62. Hôtel New Hampshire

Samedi 26 mai 1990

Sur le chemin de Noirétable, 9 heures. Hier j’ai battu mon record de marche toutes catégories : 36 km dans la même journée ! Mais j’ai été récompensé de mes efforts, car je suis arrivé à Saint-Just-en-Chevalet en n’espérant trouver qu’un hôtel quelconque pour la nuit et je suis tombé sur un jeune couple, André et Valérie, qui venait d’ouvrir une hôtellerie à l’ancienne (formule chambres d’hôtes) et avec qui j’ai passé une merveilleuse soirée. À recommander à tous ceux qui cherchent autre chose qu’un hôtel traditionnel de province et qui apprécient une ambiance familiale décontractée propice aux goûts de chacun : rester dans sa chambre ou s’installer dans la salle commune pour regarder la TV, dans le salon pour lire, ou écouter de la musique et bavarder, prendre son repas à part ou ensemble autour de la grande table de bois brut.

André vient du Puy, il connaît bien le Chambon-sur-Lignon. Il est éducateur pour enfants difficiles à Roanne, Valérie était infirmière à domicile. Encore très jeune, mère de trois enfants dont les deux premiers d’un précédent mariage qui dût mal tourner, elle reste sur place pour accueillir les clients et s’occuper de tout ce qu’il reste à faire car ils ne sont installés que depuis peu de temps. Ils ont acheté ce très vieil hôtel à une très vieille dame qui faisait tout elle-même, donc assez peu, sauf ses parquets cirés à la main par les petites paysannes à genoux de la région. Après elle, tout fut laissé à l’abandon et les parquets ragréés sous moquette. Ils ne l’ont pas acheté très cher mais ils durent le réaménager complètement, installant de grandes chambres doubles pour famille entière avec pièce contiguë pour enfants et lits supplémentaires, toilettes et WC privés, etc.

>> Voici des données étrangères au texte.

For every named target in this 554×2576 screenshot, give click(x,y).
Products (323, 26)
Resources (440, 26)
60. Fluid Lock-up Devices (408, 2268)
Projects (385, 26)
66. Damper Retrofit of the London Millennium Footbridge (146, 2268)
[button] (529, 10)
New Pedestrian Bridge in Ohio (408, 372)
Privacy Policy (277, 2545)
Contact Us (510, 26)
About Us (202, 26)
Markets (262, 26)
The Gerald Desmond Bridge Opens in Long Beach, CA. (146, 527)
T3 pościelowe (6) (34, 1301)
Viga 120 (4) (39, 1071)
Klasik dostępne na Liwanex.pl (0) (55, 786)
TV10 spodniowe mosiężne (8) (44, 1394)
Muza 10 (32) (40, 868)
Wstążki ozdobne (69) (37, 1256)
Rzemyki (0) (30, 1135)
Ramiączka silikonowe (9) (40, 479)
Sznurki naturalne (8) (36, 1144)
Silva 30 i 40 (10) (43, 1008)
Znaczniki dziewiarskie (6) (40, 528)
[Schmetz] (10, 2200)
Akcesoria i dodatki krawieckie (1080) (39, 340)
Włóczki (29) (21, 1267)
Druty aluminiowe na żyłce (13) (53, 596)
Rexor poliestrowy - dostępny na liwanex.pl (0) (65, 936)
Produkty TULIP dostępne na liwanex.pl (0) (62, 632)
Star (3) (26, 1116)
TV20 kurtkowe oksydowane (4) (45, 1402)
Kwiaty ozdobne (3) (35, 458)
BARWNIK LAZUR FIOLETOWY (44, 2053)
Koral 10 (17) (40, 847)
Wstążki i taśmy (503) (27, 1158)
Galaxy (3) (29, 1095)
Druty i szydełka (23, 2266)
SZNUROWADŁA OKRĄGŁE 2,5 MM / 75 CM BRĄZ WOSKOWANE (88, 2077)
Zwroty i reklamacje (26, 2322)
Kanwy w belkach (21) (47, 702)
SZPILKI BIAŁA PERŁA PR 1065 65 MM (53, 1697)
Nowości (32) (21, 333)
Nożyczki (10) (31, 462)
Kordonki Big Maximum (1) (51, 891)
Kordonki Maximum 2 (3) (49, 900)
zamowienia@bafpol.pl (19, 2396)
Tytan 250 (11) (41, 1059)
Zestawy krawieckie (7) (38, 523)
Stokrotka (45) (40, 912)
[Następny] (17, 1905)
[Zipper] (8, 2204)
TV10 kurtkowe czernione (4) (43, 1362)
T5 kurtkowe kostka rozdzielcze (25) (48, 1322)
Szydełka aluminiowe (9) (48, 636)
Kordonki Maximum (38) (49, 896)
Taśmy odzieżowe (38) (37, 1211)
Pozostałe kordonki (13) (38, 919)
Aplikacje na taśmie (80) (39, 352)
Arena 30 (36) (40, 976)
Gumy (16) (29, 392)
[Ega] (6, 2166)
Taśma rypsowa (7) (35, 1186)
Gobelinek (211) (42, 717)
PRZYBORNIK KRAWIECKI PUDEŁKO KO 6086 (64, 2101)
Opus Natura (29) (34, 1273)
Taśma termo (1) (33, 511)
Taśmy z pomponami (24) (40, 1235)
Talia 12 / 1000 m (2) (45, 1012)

C’est surtout leur façon d’accueillir les gens qui m’a plu. Il y avait à la porte une affiche : «Entrez, vous être les bienvenus, faites comme chez vous». Il n’y a encore que très peu de clients mais ils viennent d’ouvrir, fin avril, et pour l’instant ceux qui sont venus étaient bien. Comme André continue à travailler à Roanne, ils ne sont pas trop angoissés pour l’avenir, et ça les aide à rembourser l’important prêt qu’ils ont dû faire. J’étais heureux de voir un jeune couple se lancer dans une telle aventure. Son idée à elle – elle a l’air d’avoir beaucoup poussé à la roue et peut-être est-ce elle qui a décidé son ami à le faire – c’était d’ouvrir une pension de famille, elle en avait toujours eu envie. J’ai aussitôt pensé à l’Hôtel New Hampshire de John Irving et je lui ai conseillé de le lire. Je le lui enverrai à l’occasion si je le trouve en librairie quelque part. Ouverte à tous, contente de rencontrer des gens pour apprendre quelque chose de nouveau et échanger des idées. On sent qu’elle a déjà une certaine expérience de la vie réelle, tant par sa profession d’infirmière que par son premier mariage raté. Elle aime beaucoup écrire. J’aurais bien aimé parler plus longuement avec elle mais elle devait s’occuper de son bébé, aussi est-elle montée dans ses appartements de bonne heure. Enfin, il était tout de même 11h30.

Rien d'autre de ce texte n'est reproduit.